─── Source data ───

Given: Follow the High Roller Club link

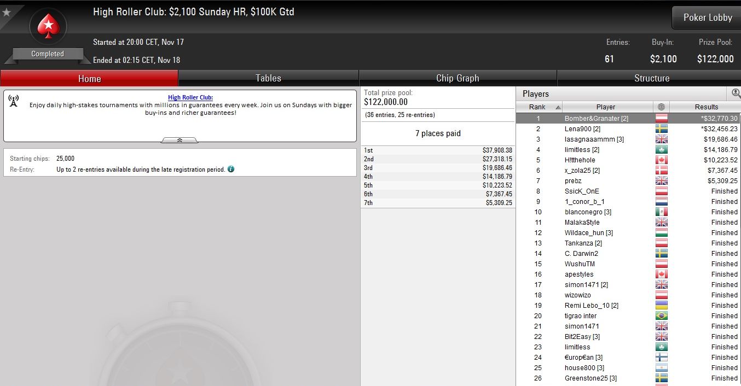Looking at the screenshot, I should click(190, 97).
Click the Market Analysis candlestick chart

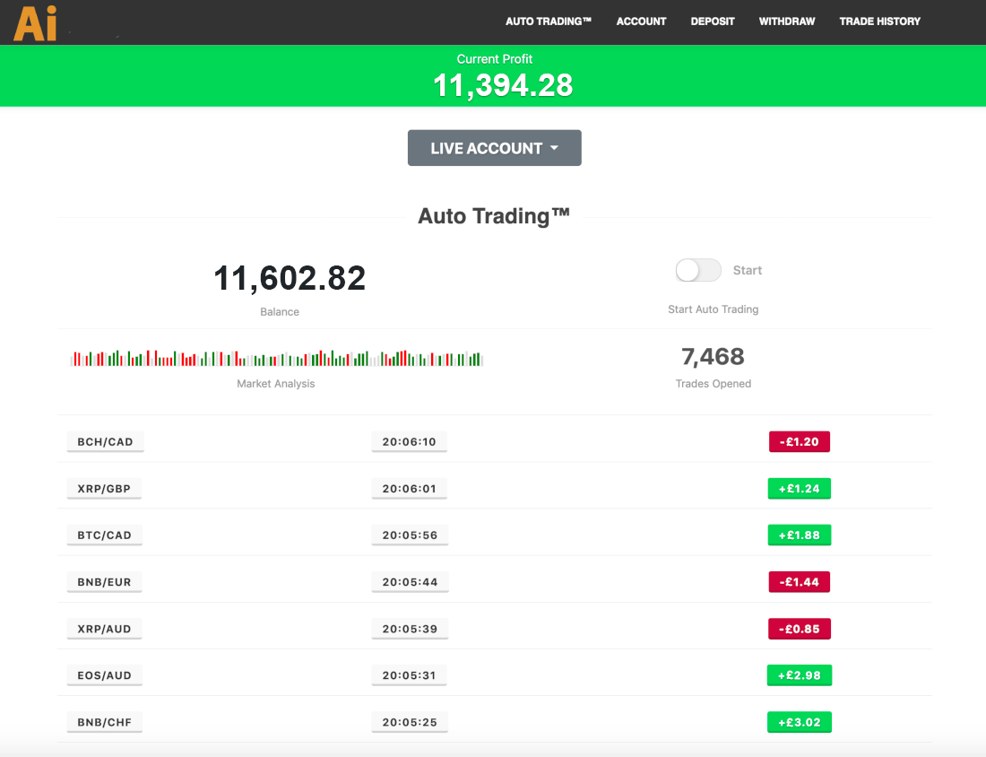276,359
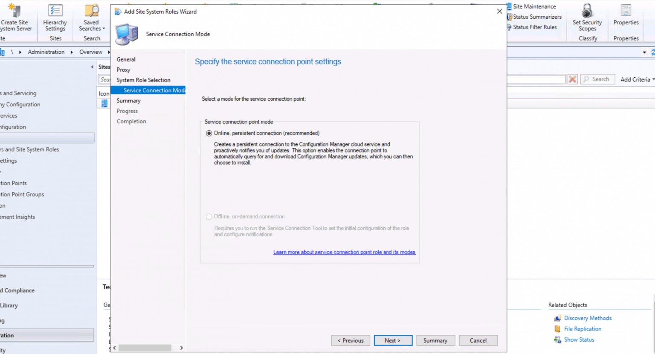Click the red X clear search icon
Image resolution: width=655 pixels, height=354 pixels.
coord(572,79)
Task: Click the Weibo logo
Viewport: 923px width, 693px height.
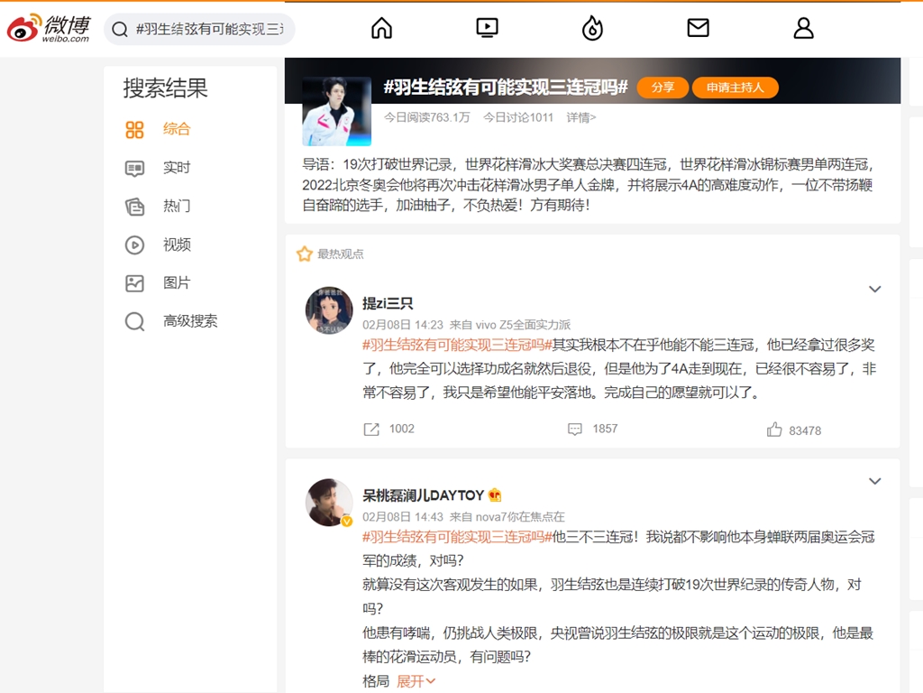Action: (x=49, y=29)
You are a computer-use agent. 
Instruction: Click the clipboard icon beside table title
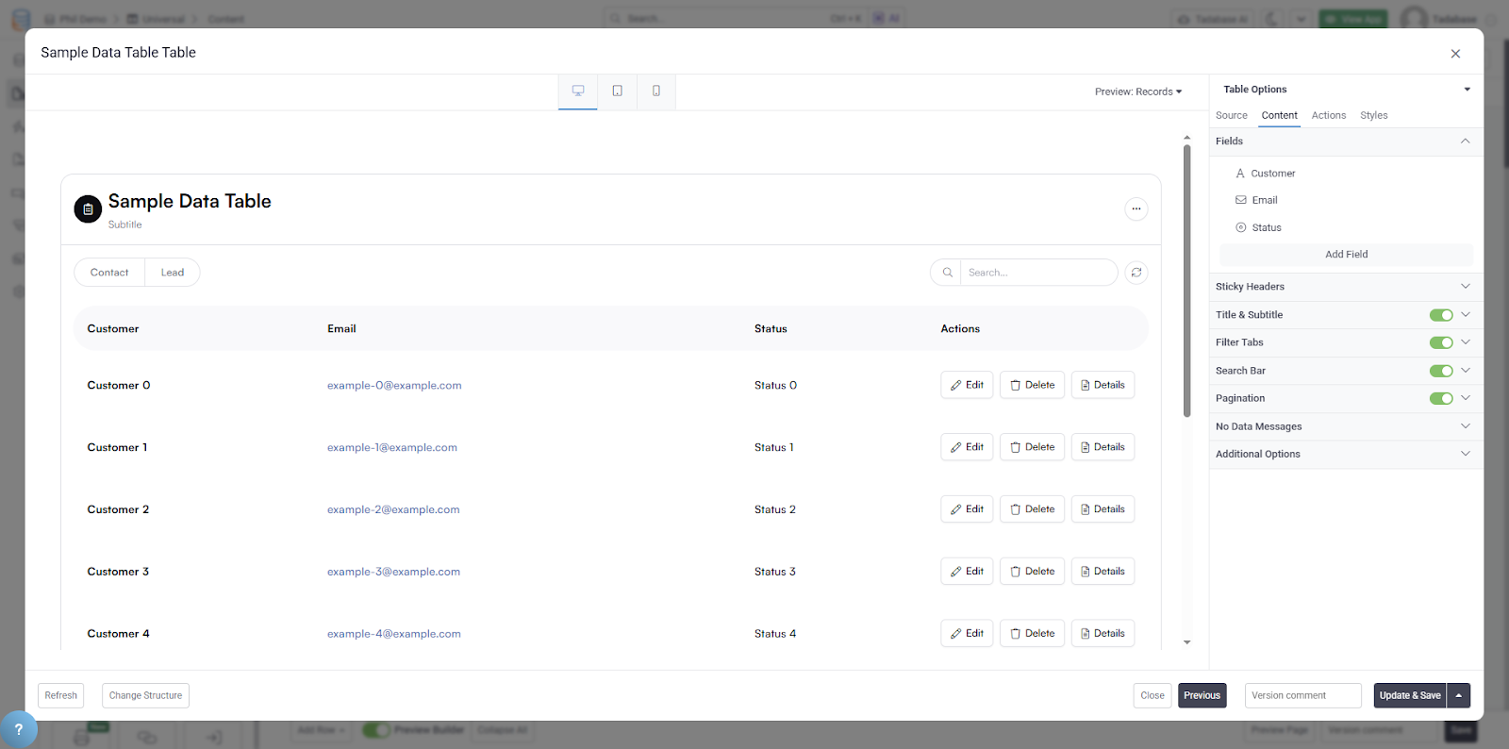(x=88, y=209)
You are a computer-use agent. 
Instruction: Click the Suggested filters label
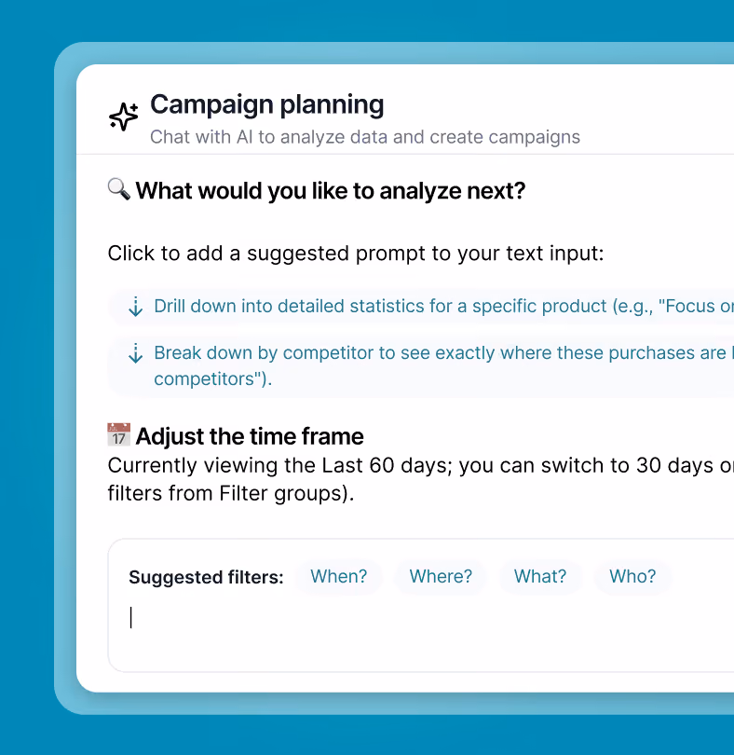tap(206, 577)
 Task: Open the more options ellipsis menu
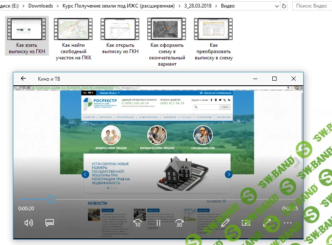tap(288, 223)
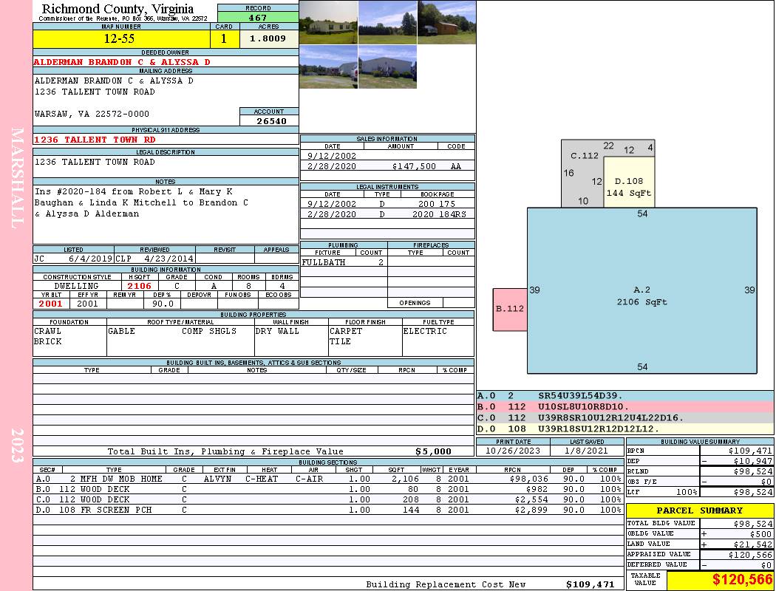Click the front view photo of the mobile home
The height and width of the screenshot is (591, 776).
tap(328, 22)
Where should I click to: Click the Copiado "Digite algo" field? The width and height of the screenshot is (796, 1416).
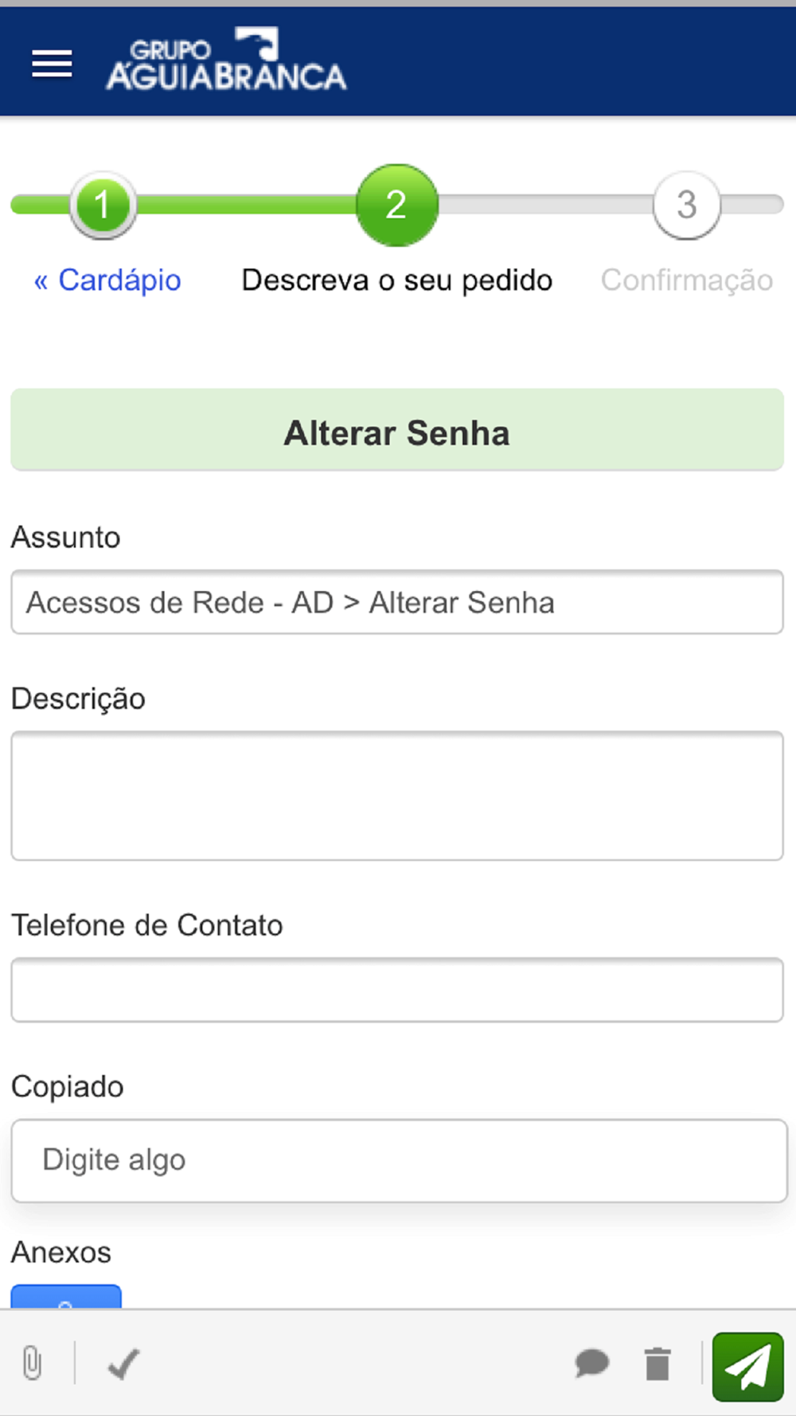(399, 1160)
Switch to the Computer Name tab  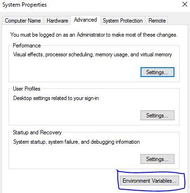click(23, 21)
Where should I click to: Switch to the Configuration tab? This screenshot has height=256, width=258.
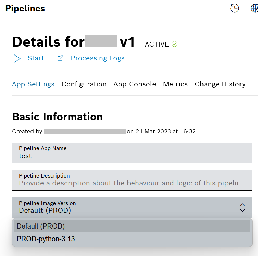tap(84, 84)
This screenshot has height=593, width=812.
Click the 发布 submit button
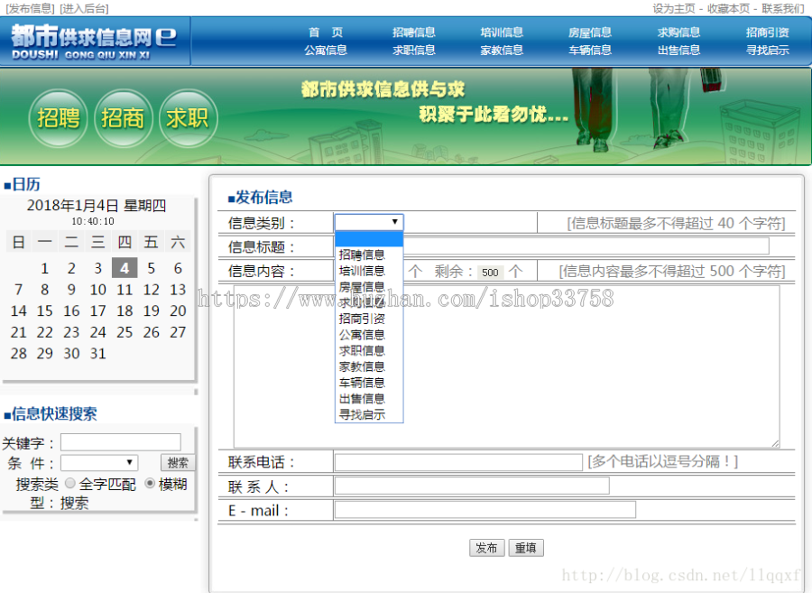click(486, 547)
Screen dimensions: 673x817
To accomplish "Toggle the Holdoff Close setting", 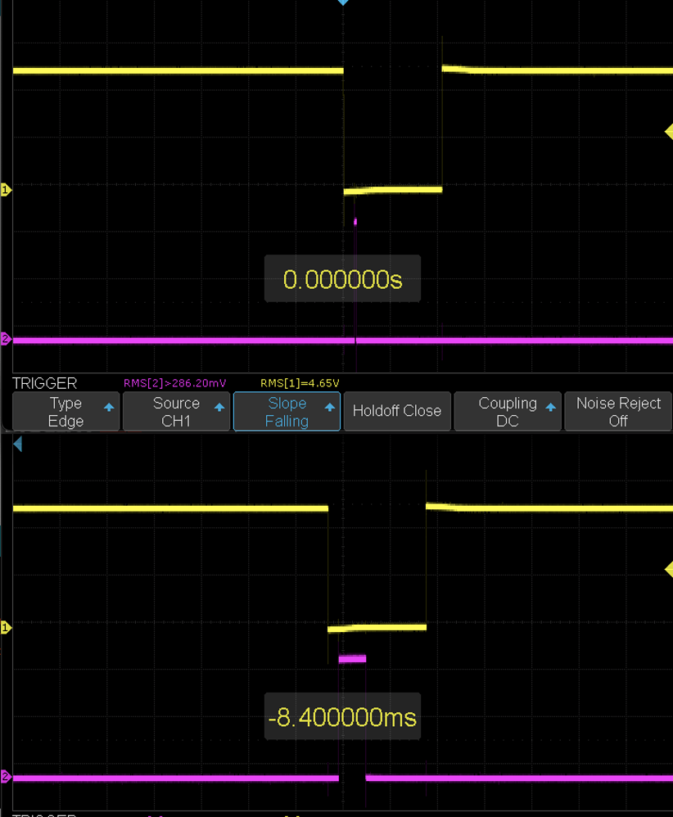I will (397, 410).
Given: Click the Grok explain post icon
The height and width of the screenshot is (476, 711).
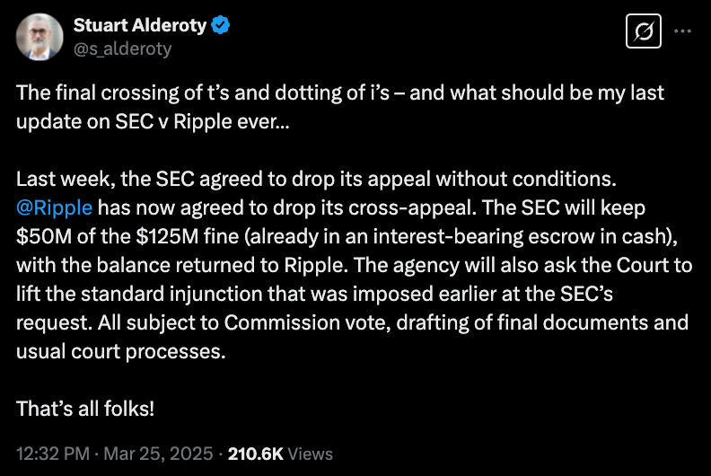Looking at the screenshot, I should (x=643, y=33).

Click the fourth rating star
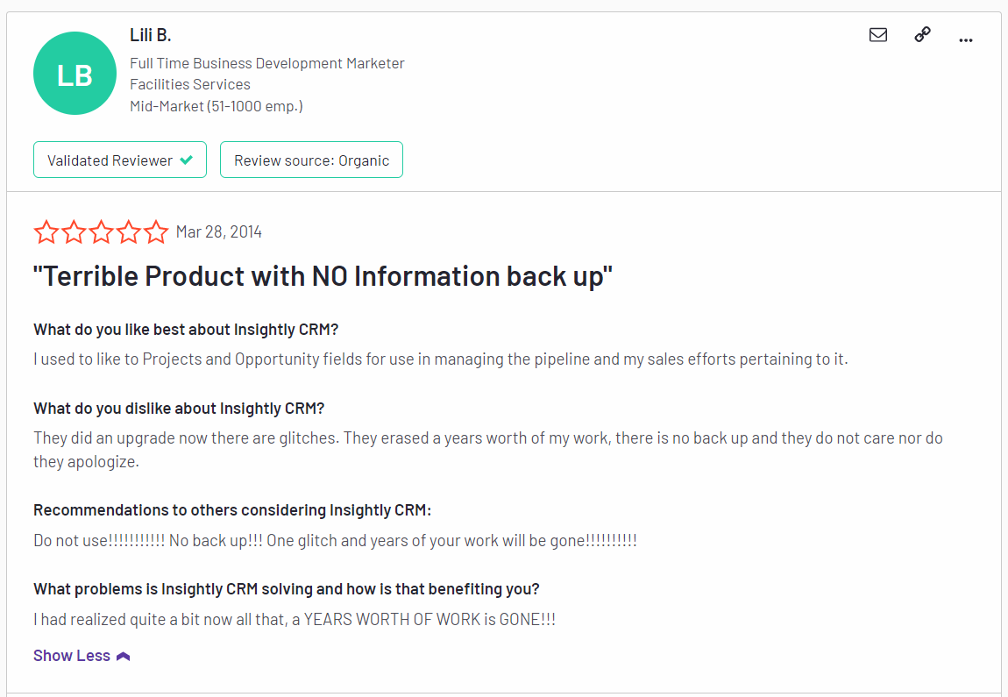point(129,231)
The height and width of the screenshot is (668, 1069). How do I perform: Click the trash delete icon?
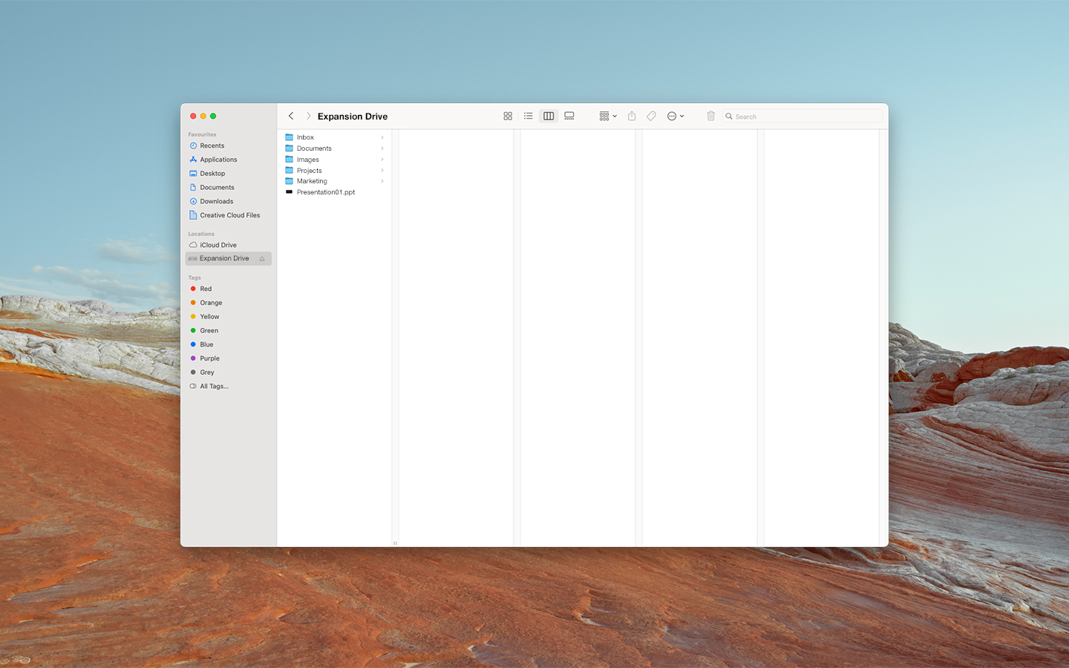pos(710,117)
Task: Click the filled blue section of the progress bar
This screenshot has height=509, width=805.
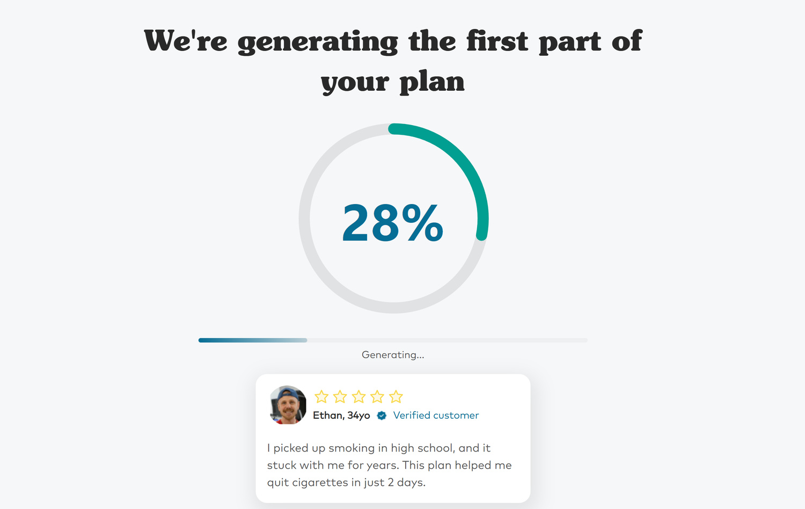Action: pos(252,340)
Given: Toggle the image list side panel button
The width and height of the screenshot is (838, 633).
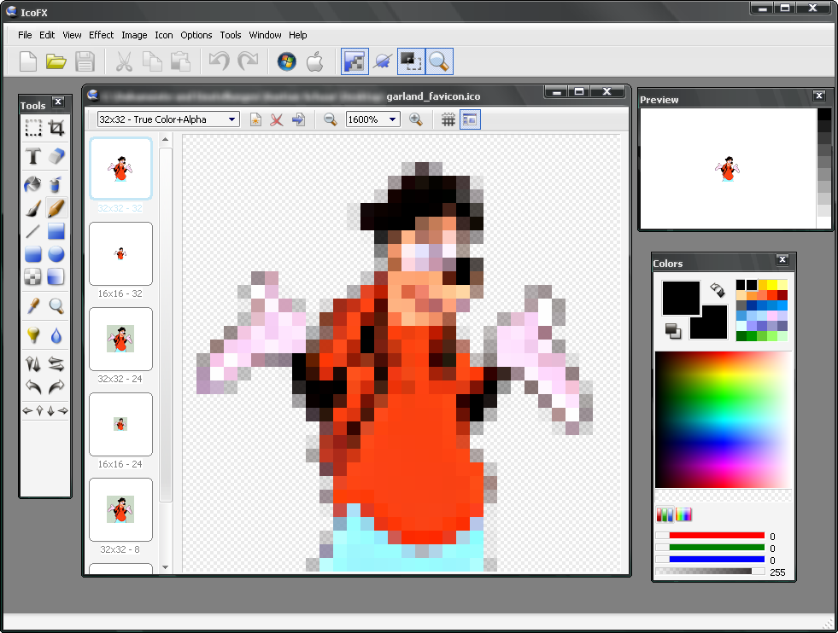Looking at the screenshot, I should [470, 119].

───

Starting at the line that contains "The width and height of the screenshot is (838, 633).", reproduce every line through the last one in the records exactly, and omit all pictures.

> **Solution for this exercise**
The width and height of the screenshot is (838, 633).
Looking at the screenshot, I should [470, 119].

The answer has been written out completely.